Given entries:
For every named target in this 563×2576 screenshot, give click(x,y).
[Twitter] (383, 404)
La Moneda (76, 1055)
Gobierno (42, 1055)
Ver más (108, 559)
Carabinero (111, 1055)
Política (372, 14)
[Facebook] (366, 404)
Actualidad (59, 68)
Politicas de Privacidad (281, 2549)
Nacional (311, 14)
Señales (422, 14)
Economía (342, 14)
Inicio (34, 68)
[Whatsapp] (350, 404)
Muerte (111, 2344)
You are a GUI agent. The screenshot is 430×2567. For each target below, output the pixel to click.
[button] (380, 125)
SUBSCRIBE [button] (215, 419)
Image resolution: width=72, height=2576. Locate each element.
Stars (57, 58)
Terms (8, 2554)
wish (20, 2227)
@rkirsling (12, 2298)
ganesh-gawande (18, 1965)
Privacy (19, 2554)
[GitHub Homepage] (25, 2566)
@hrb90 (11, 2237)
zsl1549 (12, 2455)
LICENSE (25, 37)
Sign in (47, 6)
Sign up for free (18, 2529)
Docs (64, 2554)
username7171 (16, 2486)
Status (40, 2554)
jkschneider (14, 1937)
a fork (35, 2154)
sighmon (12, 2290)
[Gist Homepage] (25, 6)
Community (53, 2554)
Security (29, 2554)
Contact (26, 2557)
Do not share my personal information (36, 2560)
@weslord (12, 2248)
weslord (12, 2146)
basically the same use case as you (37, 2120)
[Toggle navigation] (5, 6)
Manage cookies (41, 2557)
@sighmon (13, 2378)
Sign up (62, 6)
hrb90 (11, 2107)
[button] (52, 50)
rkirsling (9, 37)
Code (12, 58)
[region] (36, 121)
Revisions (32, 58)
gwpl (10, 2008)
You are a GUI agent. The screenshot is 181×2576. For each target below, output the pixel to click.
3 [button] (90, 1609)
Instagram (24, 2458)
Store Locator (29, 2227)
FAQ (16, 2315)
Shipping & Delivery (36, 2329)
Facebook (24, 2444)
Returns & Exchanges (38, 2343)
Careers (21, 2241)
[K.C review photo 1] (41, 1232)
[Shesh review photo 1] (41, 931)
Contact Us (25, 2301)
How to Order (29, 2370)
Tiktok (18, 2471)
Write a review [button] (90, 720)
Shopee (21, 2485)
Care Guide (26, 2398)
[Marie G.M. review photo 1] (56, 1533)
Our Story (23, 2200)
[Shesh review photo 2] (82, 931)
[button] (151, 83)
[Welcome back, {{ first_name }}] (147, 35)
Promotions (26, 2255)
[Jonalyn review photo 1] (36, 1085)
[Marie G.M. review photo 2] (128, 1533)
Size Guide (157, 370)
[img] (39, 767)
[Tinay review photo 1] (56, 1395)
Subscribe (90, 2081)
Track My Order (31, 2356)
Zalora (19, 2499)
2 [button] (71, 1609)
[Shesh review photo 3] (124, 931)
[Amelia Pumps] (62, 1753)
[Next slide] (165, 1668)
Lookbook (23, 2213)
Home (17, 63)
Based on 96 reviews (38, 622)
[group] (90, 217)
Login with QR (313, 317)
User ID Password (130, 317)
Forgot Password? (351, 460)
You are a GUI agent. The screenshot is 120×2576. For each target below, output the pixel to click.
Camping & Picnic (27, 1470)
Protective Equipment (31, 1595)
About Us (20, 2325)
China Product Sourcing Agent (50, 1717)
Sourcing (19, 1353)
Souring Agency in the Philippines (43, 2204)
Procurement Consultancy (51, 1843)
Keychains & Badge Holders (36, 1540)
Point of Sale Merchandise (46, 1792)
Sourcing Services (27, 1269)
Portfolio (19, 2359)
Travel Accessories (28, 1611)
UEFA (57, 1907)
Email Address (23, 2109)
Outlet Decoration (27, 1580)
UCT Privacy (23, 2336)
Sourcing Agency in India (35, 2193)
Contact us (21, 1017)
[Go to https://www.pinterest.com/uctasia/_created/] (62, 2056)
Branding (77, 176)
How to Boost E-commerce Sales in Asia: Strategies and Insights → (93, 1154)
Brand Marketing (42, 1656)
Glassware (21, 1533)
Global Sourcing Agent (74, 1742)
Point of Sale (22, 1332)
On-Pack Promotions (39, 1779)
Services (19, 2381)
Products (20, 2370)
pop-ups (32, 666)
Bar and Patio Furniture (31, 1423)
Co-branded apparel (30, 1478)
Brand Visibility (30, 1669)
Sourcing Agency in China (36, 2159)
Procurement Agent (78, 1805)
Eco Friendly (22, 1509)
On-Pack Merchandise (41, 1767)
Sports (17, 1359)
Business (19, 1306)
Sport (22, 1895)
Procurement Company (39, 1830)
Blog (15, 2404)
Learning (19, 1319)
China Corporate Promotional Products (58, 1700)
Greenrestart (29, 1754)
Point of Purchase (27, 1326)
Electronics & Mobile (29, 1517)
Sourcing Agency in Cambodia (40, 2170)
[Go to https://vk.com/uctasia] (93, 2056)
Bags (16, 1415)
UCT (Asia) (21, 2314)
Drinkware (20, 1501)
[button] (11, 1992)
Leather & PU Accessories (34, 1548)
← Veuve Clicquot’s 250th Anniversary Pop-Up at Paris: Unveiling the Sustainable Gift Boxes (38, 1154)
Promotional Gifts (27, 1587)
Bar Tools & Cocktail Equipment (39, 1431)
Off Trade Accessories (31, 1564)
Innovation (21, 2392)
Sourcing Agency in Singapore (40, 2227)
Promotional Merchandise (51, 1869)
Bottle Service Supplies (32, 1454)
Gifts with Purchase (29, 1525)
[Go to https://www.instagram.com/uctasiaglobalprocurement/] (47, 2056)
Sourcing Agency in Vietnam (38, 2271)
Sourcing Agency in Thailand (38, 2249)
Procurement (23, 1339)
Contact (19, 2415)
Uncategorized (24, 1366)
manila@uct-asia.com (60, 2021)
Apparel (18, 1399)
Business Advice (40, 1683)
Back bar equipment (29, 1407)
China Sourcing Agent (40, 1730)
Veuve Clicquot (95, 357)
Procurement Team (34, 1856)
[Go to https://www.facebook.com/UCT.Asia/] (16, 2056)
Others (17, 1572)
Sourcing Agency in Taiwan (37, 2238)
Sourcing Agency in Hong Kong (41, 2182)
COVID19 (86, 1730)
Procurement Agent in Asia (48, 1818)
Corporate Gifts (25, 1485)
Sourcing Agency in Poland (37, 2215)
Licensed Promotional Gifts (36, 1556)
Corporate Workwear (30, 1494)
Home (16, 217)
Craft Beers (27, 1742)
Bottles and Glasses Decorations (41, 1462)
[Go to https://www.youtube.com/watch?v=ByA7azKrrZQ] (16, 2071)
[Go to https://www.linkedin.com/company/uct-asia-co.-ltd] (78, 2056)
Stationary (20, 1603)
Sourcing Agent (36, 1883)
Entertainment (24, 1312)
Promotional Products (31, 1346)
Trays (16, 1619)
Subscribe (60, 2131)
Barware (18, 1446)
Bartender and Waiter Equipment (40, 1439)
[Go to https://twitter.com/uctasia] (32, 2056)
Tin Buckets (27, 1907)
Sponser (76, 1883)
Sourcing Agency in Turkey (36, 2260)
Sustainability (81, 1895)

Task: Type out the material again, matching every line.

Exercise output:
For every named target in this 563×2576 screenshot, give click(x,y).
[Twitter] (383, 404)
La Moneda (76, 1055)
Gobierno (42, 1055)
Ver más (108, 559)
Carabinero (111, 1055)
Política (372, 14)
[Facebook] (366, 404)
Actualidad (59, 68)
Politicas de Privacidad (281, 2549)
Nacional (311, 14)
Señales (422, 14)
Economía (342, 14)
Inicio (34, 68)
[Whatsapp] (350, 404)
Muerte (111, 2344)
You are a GUI agent. The screenshot is 430×2567. For each target below, output the pixel to click.
[button] (380, 125)
SUBSCRIBE [button] (215, 419)
Image resolution: width=72, height=2576. Locate each element.
Stars (57, 58)
Terms (8, 2554)
wish (20, 2227)
@rkirsling (12, 2298)
ganesh-gawande (18, 1965)
Privacy (19, 2554)
[GitHub Homepage] (25, 2566)
@hrb90 (11, 2237)
zsl1549 (12, 2455)
LICENSE (25, 37)
Sign in (47, 6)
Sign up for free (18, 2529)
Docs (64, 2554)
username7171 (16, 2486)
Status (40, 2554)
jkschneider (14, 1937)
a fork (35, 2154)
sighmon (12, 2290)
[Gist Homepage] (25, 6)
Community (53, 2554)
Security (29, 2554)
Contact (26, 2557)
Do not share my personal information (36, 2560)
@weslord (12, 2248)
weslord (12, 2146)
basically the same use case as you (37, 2120)
[Toggle navigation] (5, 6)
Manage cookies (41, 2557)
@sighmon (13, 2378)
Sign up (62, 6)
hrb90 (11, 2107)
[button] (52, 50)
rkirsling (9, 37)
Code (12, 58)
[region] (36, 121)
Revisions (32, 58)
gwpl (10, 2008)
You are a GUI agent. The screenshot is 181×2576. For each target below, output the pixel to click.
3 [button] (90, 1609)
Instagram (24, 2458)
Store Locator (29, 2227)
FAQ (16, 2315)
Shipping & Delivery (36, 2329)
Facebook (24, 2444)
Returns & Exchanges (38, 2343)
Careers (21, 2241)
[K.C review photo 1] (41, 1232)
[Shesh review photo 1] (41, 931)
Contact Us (25, 2301)
How to Order (29, 2370)
Tiktok (18, 2471)
Write a review [button] (90, 720)
Shopee (21, 2485)
Care Guide (26, 2398)
[Marie G.M. review photo 1] (56, 1533)
Our Story (23, 2200)
[Shesh review photo 2] (82, 931)
[button] (151, 83)
[Welcome back, {{ first_name }}] (147, 35)
Promotions (26, 2255)
[Jonalyn review photo 1] (36, 1085)
[Marie G.M. review photo 2] (128, 1533)
Size Guide (157, 370)
[img] (39, 767)
[Tinay review photo 1] (56, 1395)
Subscribe (90, 2081)
Track My Order (31, 2356)
Zalora (19, 2499)
2 [button] (71, 1609)
[Shesh review photo 3] (124, 931)
[Amelia Pumps] (62, 1753)
[Next slide] (165, 1668)
Lookbook (23, 2213)
Home (17, 63)
Based on 96 reviews (38, 622)
[group] (90, 217)
Login with QR (313, 317)
User ID Password (130, 317)
Forgot Password? (351, 460)
You are a GUI agent. The screenshot is 120×2576. For each target below, output the pixel to click.
Camping & Picnic (27, 1470)
Protective Equipment (31, 1595)
About Us (20, 2325)
China Product Sourcing Agent (50, 1717)
Sourcing (19, 1353)
Souring Agency in the Philippines (43, 2204)
Procurement Consultancy (51, 1843)
Keychains & Badge Holders (36, 1540)
Point of Sale Merchandise (46, 1792)
Sourcing Services (27, 1269)
Portfolio (19, 2359)
Travel Accessories (28, 1611)
UEFA (57, 1907)
Email Address (23, 2109)
Outlet Decoration (27, 1580)
UCT Privacy (23, 2336)
Sourcing Agency in India (35, 2193)
Contact us (21, 1017)
[Go to https://www.pinterest.com/uctasia/_created/] (62, 2056)
Branding (77, 176)
How to Boost E-commerce Sales in Asia: Strategies and Insights → (93, 1154)
Brand Marketing (42, 1656)
Glassware (21, 1533)
Global Sourcing Agent (74, 1742)
Point of Sale (22, 1332)
On-Pack Promotions (39, 1779)
Services (19, 2381)
Products (20, 2370)
pop-ups (32, 666)
Bar and Patio Furniture (31, 1423)
Co-branded apparel (30, 1478)
Brand Visibility (30, 1669)
Sourcing Agency in China (36, 2159)
Procurement Agent (78, 1805)
Eco Friendly (22, 1509)
On-Pack Merchandise (41, 1767)
Sports (17, 1359)
Business (19, 1306)
Sport (22, 1895)
Procurement Company (39, 1830)
Blog (15, 2404)
Learning (19, 1319)
China Corporate Promotional Products (58, 1700)
Greenrestart (29, 1754)
Point of Purchase (27, 1326)
Electronics & Mobile (29, 1517)
Sourcing Agency in Cambodia (40, 2170)
[Go to https://vk.com/uctasia] (93, 2056)
Bags (16, 1415)
UCT (Asia) (21, 2314)
Drinkware (20, 1501)
[button] (11, 1992)
Leather & PU Accessories (34, 1548)
← Veuve Clicquot’s 250th Anniversary Pop-Up at Paris: Unveiling the Sustainable Gift Boxes (38, 1154)
Promotional Gifts (27, 1587)
Bar Tools & Cocktail Equipment (39, 1431)
Off Trade Accessories (31, 1564)
Innovation (21, 2392)
Sourcing Agency in Singapore (40, 2227)
Promotional Merchandise (51, 1869)
Bottle Service Supplies (32, 1454)
Gifts with Purchase (29, 1525)
[Go to https://www.instagram.com/uctasiaglobalprocurement/] (47, 2056)
Sourcing Agency in Vietnam (38, 2271)
Sourcing Agency in Thailand (38, 2249)
Procurement (23, 1339)
Contact (19, 2415)
Uncategorized (24, 1366)
manila@uct-asia.com (60, 2021)
Apparel (18, 1399)
Business Advice (40, 1683)
Back bar equipment (29, 1407)
China Sourcing Agent (40, 1730)
Veuve Clicquot (95, 357)
Procurement Team (34, 1856)
[Go to https://www.facebook.com/UCT.Asia/] (16, 2056)
Others (17, 1572)
Sourcing Agency in Taiwan (37, 2238)
Sourcing Agency in Hong Kong (41, 2182)
COVID19 (86, 1730)
Procurement Agent in Asia (48, 1818)
Corporate Gifts (25, 1485)
Sourcing Agency in Poland (37, 2215)
Licensed Promotional Gifts (36, 1556)
Corporate Workwear (30, 1494)
Home (16, 217)
Craft Beers (27, 1742)
Bottles and Glasses Decorations (41, 1462)
[Go to https://www.youtube.com/watch?v=ByA7azKrrZQ] (16, 2071)
[Go to https://www.linkedin.com/company/uct-asia-co.-ltd] (78, 2056)
Stationary (20, 1603)
Sourcing Agent (36, 1883)
Entertainment (24, 1312)
Promotional Products (31, 1346)
Trays (16, 1619)
Subscribe (60, 2131)
Barware (18, 1446)
Bartender and Waiter Equipment (40, 1439)
[Go to https://twitter.com/uctasia] (32, 2056)
Tin Buckets (27, 1907)
Sponser (76, 1883)
Sourcing Agency in Turkey (36, 2260)
Sustainability (81, 1895)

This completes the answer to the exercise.